| Période de fabrication : 1950-1974 | Fabricant : Quartz et Silice | |
| Domaines : Physique | Sous-domaines : Optique, Electronique, Physique des particules | |
| Organisme : Université de Rennes | Ville : Rennes | |
| Modèle : Scintibloc | Matériaux : Acier inoxydable, Métal, Bakélite |
Description
Ces deux compteurs, commercialisés par la firme française “Quartz et Silice” dans les années 1960, sont des compteurs-scintillateurs. Ils ont la forme de cylindres métalliques avec d’un côté, un couvercle métallique et de l’autre un connecteur qui supporte 12 broches (“pins”) métalliques. Ces broches sont reliées aux différentes électrodes du tube : cathode, étages, anode .... et servent aussi à son alimentation en tension. Une étiquette métallique, fixée sur le tube, indique leurs principales références : nom du constructeur (Quartz et Silice), nom de l’appareil (Scintibloc), son type (32/S/25) et le numéro de série (120 et 143).
Utilisation
Le scintillateur et le photomultiplicateur (P.M.) sont des dispositifs optiques et électroniques capable de détecter des photons. C’est un scintillateur inorganique constitué d’un monocristal d’iodure de sodium, activé au tallium, de 31,7 mm de diamètre et de 24,5 mm de hauteur associé à un photomultiplicateur (type 150AVP).

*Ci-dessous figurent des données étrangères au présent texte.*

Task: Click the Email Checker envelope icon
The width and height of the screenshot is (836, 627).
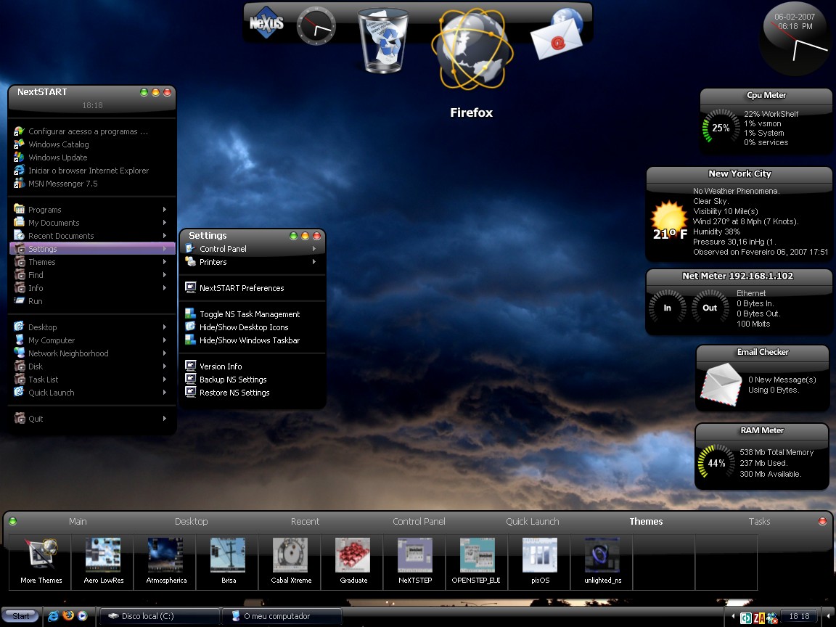Action: pyautogui.click(x=721, y=382)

Le nombre de photons émis par le matériau étudié est amplifiée puis ensuite compté dans un dispositif de comptage électronique. L’appareil est alimenté sous haute tension ( environ 1000 volts). Il va être utilisé en particulier pour détecter des photons gamma émis par des éléments radioactifs et pour préciser leurs processus de désintégrations. Il servait aussi dans des expériences de diffraction de rayons X. Ces appareils ont été retrouvés dans les collections d’instruments scientifiques de la faculté des sciences de Rennes. Ils étaient utilisés dans des laboratoires d’optique ou de physique nucléaire pour effectuer des mesures de rayonnements.